From the entries below, please gather each line containing the string "will".

** Opening DATASET RECORDS block **

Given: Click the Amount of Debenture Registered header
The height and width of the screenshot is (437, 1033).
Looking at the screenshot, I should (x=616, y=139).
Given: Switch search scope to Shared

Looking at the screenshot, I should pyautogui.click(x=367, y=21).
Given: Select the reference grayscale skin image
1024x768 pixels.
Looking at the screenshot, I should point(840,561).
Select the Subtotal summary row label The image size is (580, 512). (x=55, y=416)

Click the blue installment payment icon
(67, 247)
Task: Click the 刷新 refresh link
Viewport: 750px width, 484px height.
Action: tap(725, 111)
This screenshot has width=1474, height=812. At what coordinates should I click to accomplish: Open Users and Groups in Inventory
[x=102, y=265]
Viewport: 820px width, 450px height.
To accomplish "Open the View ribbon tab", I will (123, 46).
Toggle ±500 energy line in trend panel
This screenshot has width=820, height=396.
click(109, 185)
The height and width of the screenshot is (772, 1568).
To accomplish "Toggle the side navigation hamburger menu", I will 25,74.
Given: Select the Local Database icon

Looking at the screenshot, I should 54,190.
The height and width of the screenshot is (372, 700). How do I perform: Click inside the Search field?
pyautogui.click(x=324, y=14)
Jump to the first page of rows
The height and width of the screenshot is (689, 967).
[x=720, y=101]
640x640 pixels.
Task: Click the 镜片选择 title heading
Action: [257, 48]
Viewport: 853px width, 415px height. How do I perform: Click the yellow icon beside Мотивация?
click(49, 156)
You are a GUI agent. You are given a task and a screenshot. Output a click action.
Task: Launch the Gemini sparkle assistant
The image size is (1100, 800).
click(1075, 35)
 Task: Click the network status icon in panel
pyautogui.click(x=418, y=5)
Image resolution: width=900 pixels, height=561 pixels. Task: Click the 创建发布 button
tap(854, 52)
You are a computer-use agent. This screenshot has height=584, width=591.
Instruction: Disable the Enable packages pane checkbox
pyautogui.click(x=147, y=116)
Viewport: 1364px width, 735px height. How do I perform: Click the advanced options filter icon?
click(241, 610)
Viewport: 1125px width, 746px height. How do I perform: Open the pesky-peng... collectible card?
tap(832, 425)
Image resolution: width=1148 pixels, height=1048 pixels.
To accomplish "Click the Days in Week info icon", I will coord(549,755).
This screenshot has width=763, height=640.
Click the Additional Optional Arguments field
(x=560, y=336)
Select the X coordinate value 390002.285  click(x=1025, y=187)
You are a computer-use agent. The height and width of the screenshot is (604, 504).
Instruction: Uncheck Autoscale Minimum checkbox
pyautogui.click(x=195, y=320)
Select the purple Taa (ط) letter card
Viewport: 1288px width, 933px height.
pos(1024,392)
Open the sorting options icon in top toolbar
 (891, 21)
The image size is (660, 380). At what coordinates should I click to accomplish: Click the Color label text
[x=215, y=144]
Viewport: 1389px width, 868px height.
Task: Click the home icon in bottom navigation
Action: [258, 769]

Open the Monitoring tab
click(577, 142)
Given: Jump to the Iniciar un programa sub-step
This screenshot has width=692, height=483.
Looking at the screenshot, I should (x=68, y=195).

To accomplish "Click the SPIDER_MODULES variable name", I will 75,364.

** Closing DATASET RECORDS block **

• _EXPECTED ANSWER_
To accomplish "Open the View ribbon tab", I will (123, 46).
To accomplish "Toggle the side navigation hamburger menu", I will 25,74.
To accomplish "Click the Days in Week info icon", I will coord(549,755).
To accomplish "Click the SPIDER_MODULES variable name", I will 75,364.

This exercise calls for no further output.